Ever since early 2015, we have repeated that with the world caught in a negative rate "race to the bottom", which even S&P now admits, it is inevitable that the US will join the rest of the DM central banks, especially after the flawed and much delayed attempt to hike rates into what is at least a quasi recession.
Now, with sellside chatter that it is only a matter of time before the Fed will likewise join the fray despite stern warnings by the likes of Deutsche Bank that more easing will only exacerbate conditions for global financial firms, JPM's Michael Feroli has set the "bogey" or the catalyst for what will be needed for the Fed to finally admit defeat and go not only back to zero but below it. To wit:
While we earlier mentioned that negative nominal rates should affect the economy no differently than ordinary policy easing, there is some evidence that the exchange rate channel is particularly pronounced in the case of NIRP. The leadership role of the Federal Reserve in the global monetary system may lead to some hesitancy to engage in what may be uncomfortably close to a skirmish in the currency wars. Lastly, there is the political issue. To be sure, political concerns about NIRP are not unique to the Fed; presumably one reason central bankers abroad sought to limit the pass-through to retail depositors was to avoid pushback from the political establishment. Even so, it seems reasonable to judge that the Fed’s current political situation is more parlous than is the case among its overseas counterparts. For all of the above reasons, we believe the hurdle for NIRP in the US is quite high, and we would need to see recession-like conditions before the Fed seriously considered this option.

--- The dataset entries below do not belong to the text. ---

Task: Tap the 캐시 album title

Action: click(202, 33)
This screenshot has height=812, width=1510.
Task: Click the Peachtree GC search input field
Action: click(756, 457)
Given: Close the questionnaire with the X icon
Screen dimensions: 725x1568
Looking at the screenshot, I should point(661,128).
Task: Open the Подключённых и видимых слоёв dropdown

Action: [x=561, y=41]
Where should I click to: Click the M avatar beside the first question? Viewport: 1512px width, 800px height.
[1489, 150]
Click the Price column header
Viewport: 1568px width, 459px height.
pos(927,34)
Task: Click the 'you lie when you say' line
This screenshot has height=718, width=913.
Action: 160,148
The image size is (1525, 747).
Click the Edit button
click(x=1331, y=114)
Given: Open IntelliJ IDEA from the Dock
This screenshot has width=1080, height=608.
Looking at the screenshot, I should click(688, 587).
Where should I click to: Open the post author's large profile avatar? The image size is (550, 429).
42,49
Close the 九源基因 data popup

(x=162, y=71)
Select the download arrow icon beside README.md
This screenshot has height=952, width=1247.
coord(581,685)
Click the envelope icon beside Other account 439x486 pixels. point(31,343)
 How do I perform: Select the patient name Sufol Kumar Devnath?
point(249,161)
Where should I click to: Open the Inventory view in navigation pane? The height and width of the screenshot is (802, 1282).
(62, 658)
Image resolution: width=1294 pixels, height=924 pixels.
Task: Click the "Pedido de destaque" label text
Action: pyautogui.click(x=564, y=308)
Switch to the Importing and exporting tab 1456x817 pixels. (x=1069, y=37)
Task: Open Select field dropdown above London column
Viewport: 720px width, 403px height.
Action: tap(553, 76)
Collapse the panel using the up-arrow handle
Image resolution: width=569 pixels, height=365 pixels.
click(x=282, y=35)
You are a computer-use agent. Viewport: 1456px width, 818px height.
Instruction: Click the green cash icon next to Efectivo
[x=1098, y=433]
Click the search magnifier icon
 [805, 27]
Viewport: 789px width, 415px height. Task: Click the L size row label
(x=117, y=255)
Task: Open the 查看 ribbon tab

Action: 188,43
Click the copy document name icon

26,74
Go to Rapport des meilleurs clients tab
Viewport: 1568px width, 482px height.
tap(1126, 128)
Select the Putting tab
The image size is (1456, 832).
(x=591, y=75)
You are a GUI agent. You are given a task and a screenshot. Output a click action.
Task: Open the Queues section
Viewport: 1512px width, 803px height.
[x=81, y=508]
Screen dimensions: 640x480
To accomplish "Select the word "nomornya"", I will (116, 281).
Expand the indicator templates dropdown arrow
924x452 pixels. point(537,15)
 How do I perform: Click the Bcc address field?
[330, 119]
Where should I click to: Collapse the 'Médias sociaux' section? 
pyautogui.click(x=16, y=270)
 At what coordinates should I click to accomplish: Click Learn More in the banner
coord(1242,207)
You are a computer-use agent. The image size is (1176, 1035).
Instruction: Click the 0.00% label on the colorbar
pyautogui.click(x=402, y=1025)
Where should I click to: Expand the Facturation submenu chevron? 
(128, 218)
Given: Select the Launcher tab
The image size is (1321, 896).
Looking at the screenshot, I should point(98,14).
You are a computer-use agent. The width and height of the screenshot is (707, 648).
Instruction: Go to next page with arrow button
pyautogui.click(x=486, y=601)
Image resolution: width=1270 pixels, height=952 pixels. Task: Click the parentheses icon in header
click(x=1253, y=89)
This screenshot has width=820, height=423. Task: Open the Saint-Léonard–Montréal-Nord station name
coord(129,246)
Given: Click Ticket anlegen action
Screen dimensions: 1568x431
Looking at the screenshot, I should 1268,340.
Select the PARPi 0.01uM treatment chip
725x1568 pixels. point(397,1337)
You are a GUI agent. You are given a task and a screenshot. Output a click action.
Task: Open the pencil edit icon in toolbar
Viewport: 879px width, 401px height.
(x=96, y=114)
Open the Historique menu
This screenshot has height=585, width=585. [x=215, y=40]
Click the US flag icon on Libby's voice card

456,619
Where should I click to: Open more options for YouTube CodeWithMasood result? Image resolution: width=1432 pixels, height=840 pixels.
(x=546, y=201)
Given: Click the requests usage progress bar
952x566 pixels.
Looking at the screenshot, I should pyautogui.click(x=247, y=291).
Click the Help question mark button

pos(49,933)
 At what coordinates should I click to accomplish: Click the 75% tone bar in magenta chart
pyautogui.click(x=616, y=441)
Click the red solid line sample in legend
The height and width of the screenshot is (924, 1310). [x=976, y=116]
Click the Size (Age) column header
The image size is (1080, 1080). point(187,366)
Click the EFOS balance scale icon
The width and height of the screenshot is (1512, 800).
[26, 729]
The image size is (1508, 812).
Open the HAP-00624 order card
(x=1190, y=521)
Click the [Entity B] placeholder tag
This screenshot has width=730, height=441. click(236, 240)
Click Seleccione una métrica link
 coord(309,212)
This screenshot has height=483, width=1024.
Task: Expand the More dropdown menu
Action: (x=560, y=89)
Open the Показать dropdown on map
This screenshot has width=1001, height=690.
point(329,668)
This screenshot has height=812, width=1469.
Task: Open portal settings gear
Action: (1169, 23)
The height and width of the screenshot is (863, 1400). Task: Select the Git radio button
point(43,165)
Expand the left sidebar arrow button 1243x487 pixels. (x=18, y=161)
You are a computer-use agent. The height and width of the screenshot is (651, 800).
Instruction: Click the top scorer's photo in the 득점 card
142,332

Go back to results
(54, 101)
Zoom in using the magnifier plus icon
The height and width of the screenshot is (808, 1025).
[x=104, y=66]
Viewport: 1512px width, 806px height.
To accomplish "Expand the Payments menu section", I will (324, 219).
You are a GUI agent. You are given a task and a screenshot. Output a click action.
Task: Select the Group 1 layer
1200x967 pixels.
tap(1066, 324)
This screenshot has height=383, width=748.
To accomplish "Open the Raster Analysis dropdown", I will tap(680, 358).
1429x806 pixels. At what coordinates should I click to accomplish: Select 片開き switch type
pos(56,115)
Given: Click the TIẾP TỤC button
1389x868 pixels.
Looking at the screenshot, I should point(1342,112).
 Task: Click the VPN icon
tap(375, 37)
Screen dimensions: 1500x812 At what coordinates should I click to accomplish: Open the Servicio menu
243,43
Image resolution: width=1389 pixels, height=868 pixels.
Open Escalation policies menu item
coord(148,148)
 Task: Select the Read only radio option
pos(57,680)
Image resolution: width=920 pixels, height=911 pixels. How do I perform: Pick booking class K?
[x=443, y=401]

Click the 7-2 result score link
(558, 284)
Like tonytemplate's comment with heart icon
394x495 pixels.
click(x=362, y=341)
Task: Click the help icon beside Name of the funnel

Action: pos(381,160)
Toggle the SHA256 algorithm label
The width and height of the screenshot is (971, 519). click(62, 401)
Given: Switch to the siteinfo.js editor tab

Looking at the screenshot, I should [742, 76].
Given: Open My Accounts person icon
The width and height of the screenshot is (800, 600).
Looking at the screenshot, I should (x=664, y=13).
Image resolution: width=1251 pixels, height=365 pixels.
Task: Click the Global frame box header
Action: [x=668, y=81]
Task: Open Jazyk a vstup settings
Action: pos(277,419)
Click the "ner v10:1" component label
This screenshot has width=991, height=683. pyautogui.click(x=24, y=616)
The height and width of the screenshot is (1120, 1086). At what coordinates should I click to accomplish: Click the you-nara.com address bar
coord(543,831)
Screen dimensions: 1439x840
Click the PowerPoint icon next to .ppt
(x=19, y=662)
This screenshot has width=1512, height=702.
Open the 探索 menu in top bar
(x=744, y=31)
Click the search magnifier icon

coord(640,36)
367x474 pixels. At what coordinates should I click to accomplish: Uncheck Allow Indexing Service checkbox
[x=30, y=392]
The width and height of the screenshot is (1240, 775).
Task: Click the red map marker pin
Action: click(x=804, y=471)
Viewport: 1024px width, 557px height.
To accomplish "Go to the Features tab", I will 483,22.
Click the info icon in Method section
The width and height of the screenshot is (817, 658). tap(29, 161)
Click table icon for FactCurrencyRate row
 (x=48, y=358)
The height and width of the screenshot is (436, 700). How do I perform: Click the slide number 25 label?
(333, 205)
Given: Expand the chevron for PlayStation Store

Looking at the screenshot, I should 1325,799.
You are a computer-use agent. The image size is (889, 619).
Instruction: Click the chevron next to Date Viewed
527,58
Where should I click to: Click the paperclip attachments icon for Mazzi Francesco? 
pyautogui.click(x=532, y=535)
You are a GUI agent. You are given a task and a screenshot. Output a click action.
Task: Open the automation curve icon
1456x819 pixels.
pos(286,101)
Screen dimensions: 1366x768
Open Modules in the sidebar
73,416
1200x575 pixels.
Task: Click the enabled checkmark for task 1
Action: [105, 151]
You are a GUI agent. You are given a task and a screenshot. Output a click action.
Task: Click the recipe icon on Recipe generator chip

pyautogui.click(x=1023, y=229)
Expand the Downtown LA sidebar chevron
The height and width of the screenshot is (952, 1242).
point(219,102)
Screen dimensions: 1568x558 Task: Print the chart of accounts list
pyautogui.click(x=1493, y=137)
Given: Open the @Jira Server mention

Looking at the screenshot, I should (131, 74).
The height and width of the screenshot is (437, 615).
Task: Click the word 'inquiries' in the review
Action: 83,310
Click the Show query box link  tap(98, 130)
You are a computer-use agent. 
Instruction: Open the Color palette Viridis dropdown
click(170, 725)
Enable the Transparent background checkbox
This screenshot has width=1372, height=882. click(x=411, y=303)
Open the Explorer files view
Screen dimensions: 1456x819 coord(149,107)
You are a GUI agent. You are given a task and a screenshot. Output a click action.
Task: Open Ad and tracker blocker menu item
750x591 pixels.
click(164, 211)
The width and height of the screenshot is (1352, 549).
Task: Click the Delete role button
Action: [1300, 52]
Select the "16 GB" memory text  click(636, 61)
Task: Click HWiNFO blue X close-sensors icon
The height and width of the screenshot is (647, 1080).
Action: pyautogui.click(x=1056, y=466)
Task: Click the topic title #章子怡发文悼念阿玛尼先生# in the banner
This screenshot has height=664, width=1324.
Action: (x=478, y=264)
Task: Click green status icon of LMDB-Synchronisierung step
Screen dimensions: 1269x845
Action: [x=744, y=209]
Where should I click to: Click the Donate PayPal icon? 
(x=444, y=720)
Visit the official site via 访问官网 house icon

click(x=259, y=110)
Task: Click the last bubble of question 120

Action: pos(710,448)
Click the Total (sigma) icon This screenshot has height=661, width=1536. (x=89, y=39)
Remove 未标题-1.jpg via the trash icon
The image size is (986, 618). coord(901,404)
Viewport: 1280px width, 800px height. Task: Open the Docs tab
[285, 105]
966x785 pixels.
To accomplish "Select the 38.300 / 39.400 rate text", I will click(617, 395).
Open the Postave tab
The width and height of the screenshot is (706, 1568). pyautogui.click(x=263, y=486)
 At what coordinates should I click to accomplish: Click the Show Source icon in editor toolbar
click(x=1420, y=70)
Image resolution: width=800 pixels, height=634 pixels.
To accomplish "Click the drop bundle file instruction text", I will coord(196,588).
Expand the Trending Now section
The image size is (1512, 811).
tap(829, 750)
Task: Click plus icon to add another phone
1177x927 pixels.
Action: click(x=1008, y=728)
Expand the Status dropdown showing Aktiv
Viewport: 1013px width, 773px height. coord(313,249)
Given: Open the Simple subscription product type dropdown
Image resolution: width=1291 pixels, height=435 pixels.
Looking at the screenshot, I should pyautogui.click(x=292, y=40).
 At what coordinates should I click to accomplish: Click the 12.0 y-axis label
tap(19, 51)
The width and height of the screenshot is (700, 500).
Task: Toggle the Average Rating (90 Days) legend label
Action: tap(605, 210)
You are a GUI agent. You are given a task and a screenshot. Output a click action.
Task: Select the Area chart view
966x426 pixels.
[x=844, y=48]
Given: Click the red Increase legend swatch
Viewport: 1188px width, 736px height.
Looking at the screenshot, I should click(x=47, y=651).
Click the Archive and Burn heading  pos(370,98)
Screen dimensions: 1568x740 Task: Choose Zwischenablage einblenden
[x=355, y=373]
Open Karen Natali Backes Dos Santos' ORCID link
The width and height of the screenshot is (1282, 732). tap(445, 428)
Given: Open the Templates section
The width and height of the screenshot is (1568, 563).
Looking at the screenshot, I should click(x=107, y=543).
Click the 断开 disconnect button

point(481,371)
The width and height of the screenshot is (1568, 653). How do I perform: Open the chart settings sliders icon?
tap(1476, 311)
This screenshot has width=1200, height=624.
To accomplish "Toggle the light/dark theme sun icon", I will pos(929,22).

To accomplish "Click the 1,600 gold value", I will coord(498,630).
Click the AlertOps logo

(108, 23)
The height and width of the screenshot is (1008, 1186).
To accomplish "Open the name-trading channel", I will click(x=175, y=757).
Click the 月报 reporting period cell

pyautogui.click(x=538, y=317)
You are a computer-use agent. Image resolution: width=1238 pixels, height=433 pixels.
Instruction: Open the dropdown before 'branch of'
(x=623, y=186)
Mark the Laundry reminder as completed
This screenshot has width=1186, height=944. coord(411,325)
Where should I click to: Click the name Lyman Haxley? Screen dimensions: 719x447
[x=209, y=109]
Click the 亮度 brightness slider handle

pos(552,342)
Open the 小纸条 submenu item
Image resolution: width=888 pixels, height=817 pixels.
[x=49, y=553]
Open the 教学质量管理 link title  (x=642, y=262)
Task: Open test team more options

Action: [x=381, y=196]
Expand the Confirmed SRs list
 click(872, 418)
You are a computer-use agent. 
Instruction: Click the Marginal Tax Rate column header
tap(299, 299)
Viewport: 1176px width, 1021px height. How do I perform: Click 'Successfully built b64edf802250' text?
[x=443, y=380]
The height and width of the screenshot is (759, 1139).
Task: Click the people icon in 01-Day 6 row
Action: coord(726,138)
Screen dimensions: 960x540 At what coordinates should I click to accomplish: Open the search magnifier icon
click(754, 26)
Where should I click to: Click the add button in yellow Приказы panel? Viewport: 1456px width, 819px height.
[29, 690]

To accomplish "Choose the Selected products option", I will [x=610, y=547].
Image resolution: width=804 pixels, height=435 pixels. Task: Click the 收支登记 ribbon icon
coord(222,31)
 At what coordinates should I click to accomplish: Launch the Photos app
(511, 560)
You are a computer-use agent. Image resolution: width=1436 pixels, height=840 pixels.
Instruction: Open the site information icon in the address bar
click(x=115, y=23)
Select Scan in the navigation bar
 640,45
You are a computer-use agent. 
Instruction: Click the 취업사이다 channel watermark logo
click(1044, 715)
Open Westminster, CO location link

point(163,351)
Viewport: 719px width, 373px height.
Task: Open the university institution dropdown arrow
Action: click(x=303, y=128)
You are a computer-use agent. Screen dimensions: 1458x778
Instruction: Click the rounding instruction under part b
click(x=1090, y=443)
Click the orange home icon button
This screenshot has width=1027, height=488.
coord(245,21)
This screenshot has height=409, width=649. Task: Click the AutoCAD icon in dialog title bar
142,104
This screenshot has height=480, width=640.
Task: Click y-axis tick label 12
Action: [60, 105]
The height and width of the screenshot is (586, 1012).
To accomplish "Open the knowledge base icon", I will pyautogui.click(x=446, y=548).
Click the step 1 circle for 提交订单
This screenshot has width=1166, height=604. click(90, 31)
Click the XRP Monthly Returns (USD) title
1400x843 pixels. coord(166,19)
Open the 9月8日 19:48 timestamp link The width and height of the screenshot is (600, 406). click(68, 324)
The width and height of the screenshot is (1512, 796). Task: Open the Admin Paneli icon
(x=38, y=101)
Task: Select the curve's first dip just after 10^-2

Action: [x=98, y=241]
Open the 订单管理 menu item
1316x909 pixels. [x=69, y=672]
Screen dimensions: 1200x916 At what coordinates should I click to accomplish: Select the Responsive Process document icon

So the "hurdle is quite high", but all that will be needed for Yellen and co. to surpass this hurdle is for "recession-like" conditions to emerge.
Which means be on the lookout for "recession-like" conditions because a few more days of stocks crashing and wiping out years of the Fed's carefully planned out "wealth effect" and the Fed wil have no choice but to beg the Department of Commerce to come up with quadruple seasonal adjustments that make every data release as bad as during the depth of the credit crisis, something which will be urgently needed to provide the Fed with the much needed "political cover" to admit the latest central bank defeat.